In our study, we describe the heterogeneity of DW-MRI acquisition parameters, as it is reported to be an important source of variability for quantitative applications. In the literature, the underlying tumor biology, the scan operator, the hardware and software of the MRI system, including the DW-MRI acquisition protocol, the algorithm to convert DW-MRI to ADC and definition of ROIs are considered to be the most important factors leading to variability [4]. In our study, DW-MRI systems and acquisition protocols were frequently different within individuals, explained in several ways. First, frequently an MRI is performed before referral to a tertiary center and is not always repeated. Second, due to the rarity of the disease, scan operators might not be familiar with soft tissue sarcoma-specific protocols.

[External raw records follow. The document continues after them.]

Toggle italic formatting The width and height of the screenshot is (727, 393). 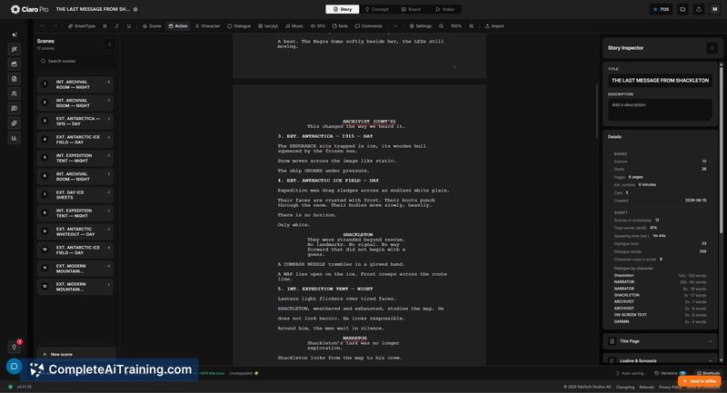point(117,26)
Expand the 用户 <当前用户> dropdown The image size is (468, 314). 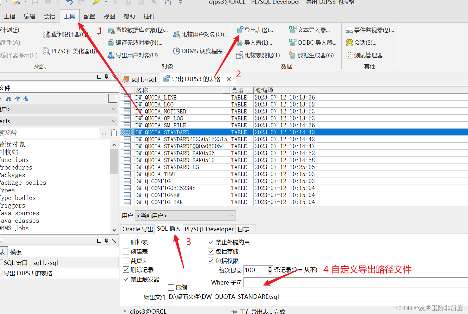click(x=231, y=215)
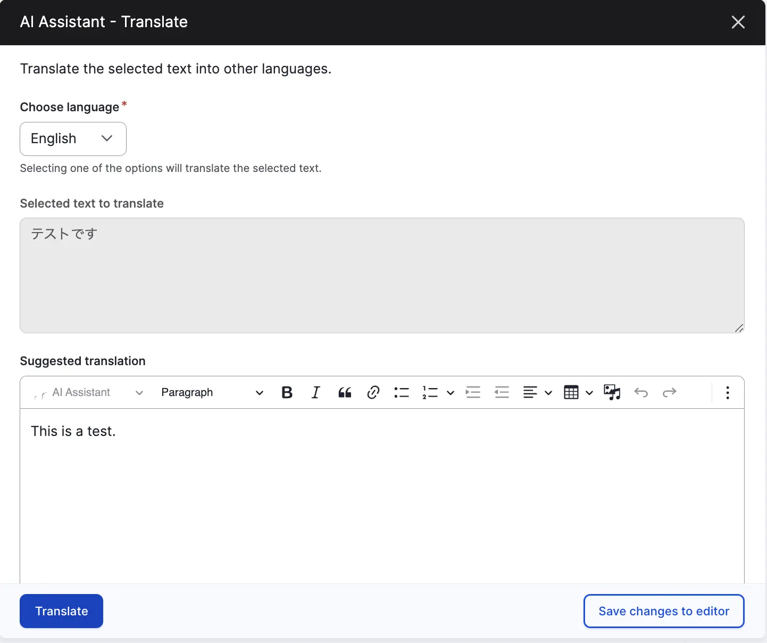Decrease indent of paragraph
The image size is (767, 643).
click(x=502, y=393)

This is complicated by the fact that rhabdomyosarcoma may occur anywhere in the body, and thus different scanning protocols, specific for body sites, are in practice. Lastly, we observed that the raw DW-MRI data were not always stored, which limited our ability to recalculate the ADC independent of the system software. As only 46% of the included cohort of our study had similar DW-MRI parameters, technical variability is an important subject in this and for future studies in this tumor.

We evaluated the difference between two different ROIs. In the literature, a wide methodological variety in the definition of ROIs is described in sarcoma [25]. A proof-of-concept study showed higher ADC measurements when including necrotic or cystic areas [25]. Although we did not observe a significant difference in ADC values, on an individual level, potentially relevant differences were identified when validating ADC as an individual response marker to therapy. Investigating the measurement variability caused by technical factors is an interesting topic for further research.

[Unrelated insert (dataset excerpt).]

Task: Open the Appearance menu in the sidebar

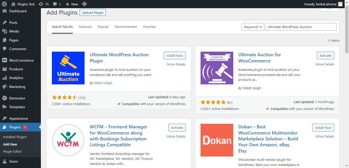Action: 18,118
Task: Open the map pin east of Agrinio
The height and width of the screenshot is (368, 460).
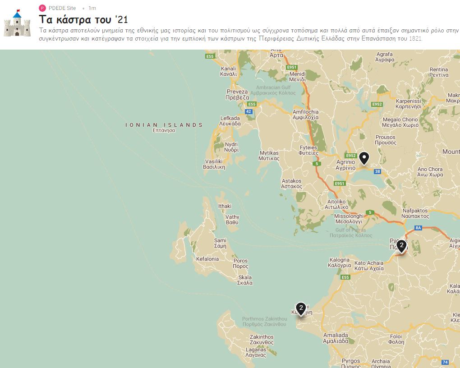Action: (x=363, y=158)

In our study, we present a cohort of rhabdomyosarcoma patients who underwent DW-MRI. Multiple limitations are important to acknowledge. In 20% of the eligible patients, early response assessment after three cycles was not possible due to the lack of measurable tumor. This complicates the clinical validation and implementation of DW-MRI as a response marker, as patients with complete remission (non-measurable disease) at early response evaluation were not reported to be a prognostic subgroup [1, 26]. Furthermore, due to lack of MRI standardization, high heterogeneity was observed in this retrospective study, which limits the validity of our results.

To improve quantitative DW-MRI studies, we will need to evaluate the magnitude of the impact of technical variability on ADC measurements. It will be essential to investigate methods for optimal procedures in data acquisition and quality control and assurance for harmonization and standardization of DW-MRI data to be representative and of diagnostic quality, as, for example, performed in quantitative fluorodeoxyglucose-positron emission tomography imaging by the European Association of Nuclear Medicine [1, 27, 28]. To raise awareness and improve protocol adherence, a European rhabdomyosarcoma imaging guideline was developed in a multi-organizational collaboration, including technical MRI protocols [29]. For validation and trial design of quantified imaging biomarkers, the Quantitative Imaging Biomarkers Alliance of the Radiological Society of North America and the European Imaging Biomarker Alliance of the European Society of Radiology provide guidance for methodological standards [30,31,32], which will be incorporated in the upcoming prospective study.

In conclusion, we have demonstrated the feasibility of ADC measurement in rhabdomyosarcoma and highlight important methodological considerations to take forward in prospective assessments of the predictive value of DW-MRI as a response marker.